| Stated exercise |
Copy out, word for word, the lines of the items below that begin at the line containing "Where should I" and continue through the end of the items.

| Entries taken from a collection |
☆ ☆ ☆ ☆

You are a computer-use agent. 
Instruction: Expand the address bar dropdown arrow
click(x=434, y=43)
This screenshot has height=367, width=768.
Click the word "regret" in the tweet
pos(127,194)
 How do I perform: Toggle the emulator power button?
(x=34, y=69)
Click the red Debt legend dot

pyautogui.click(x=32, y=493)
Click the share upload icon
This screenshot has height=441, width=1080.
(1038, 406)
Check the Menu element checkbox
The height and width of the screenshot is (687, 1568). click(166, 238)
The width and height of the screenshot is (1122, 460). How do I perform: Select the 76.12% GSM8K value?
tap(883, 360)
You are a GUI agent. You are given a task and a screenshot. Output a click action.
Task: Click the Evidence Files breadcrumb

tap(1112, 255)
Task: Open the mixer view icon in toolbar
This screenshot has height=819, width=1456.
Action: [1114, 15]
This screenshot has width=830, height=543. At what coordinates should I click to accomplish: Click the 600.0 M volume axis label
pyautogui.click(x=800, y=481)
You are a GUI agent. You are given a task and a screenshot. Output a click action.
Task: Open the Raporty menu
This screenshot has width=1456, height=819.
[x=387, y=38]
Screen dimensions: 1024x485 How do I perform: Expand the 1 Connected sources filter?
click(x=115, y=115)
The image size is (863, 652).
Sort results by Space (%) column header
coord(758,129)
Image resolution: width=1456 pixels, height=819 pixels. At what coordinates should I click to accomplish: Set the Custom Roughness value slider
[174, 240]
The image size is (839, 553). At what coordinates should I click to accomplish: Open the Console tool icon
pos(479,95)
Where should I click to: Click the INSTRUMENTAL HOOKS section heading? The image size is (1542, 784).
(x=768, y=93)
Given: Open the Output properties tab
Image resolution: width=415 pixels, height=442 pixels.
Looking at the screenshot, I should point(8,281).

☆ ☆ ☆ ☆

| Completed task |
Where should I click to: Click the INSTRUMENTAL HOOKS section heading? The image size is (1542, 784).
(x=768, y=93)
Given: Open the Output properties tab
Image resolution: width=415 pixels, height=442 pixels.
Looking at the screenshot, I should point(8,281).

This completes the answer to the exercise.